Shared internet hosting environments don’t assist customized ModSecurity guidelines on the account degree. If aggressive bot visitors is an issue on shared internet hosting, the choices are restricted to .htaccess blocks or upgrading to a VPS or devoted server the place you could have full WAF configurability.
A Word on robots.txt
None of this replaces a well-structured robots.txt file. Preserving crawl-delay directives in place for compliant bots stays worthwhile, and explicitly itemizing AI crawlers you need to limit provides a documented sign of intent, even when some bots ignore it. The ModSecurity guidelines deal with enforcement for those that gained’t self-regulate.
robots.txt for bots that respect conventions; ModSecurity charge limiting for those that don’t. The 2 layers work collectively.
Abstract
AI coaching crawlers don’t observe robots.txt the best way conventional search bots do, and the mixed load from a number of simultaneous indexing operations can degrade server efficiency for professional visitors. ModSecurity’s Consumer-Agent-based charge limiting provides you server-side management over how steadily these bots can request sources, with out requiring you to dam them from indexing your web site totally.

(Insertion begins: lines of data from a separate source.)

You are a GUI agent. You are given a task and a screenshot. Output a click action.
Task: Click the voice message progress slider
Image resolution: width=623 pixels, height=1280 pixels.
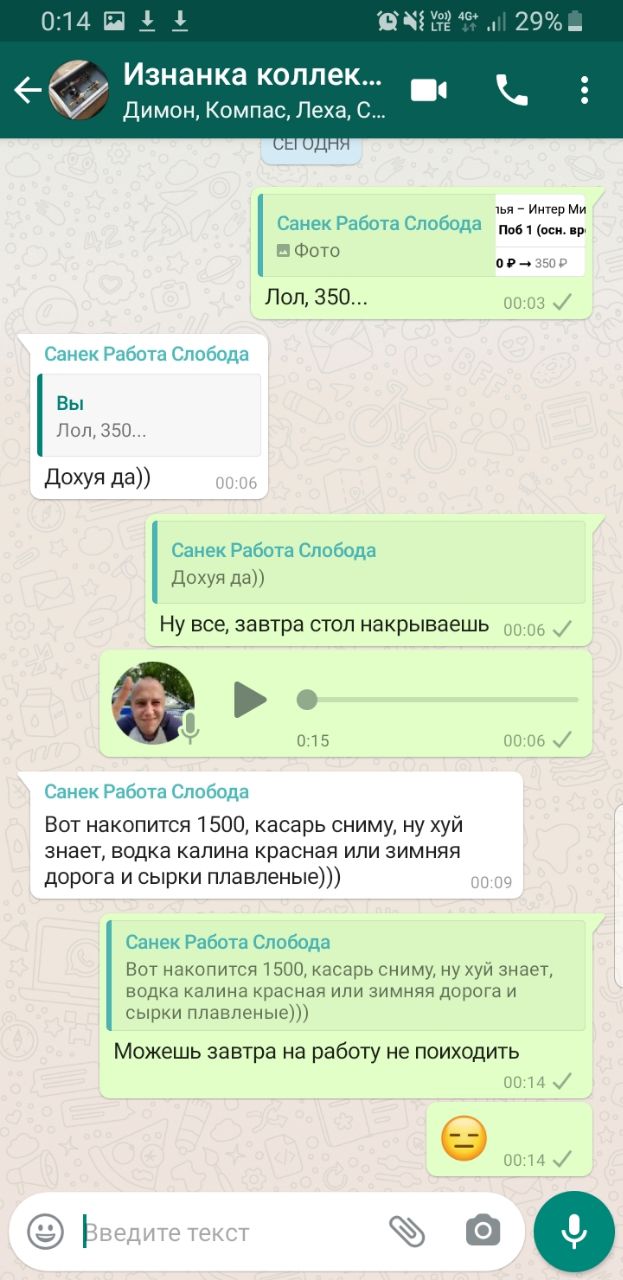[438, 700]
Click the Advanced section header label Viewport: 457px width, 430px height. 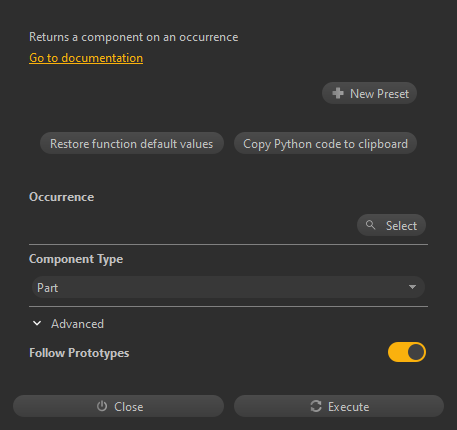77,324
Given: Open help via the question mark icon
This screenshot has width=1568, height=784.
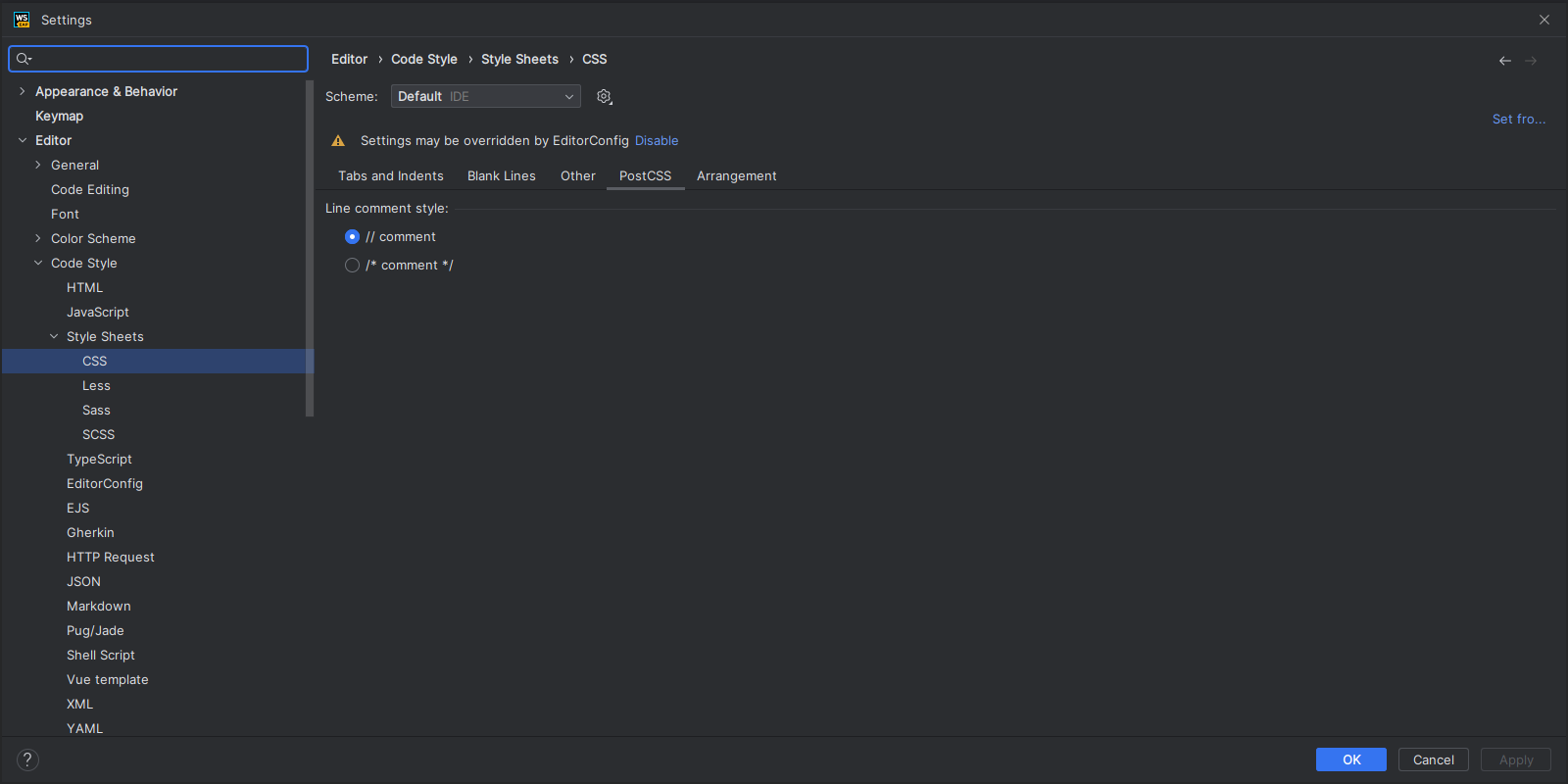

The principles are simple to deploy, lengthen to any bot by copying the template, and supply specific signaling by way of Retry-After headers for crawlers which might be able to honoring them.
For those who’re seeing unexplained spikes in server load or HTTP request quantity that don’t correlate with actual consumer visitors, examine your entry logs for AI crawler Consumer-Brokers earlier than assuming you’re coping with one thing extra advanced.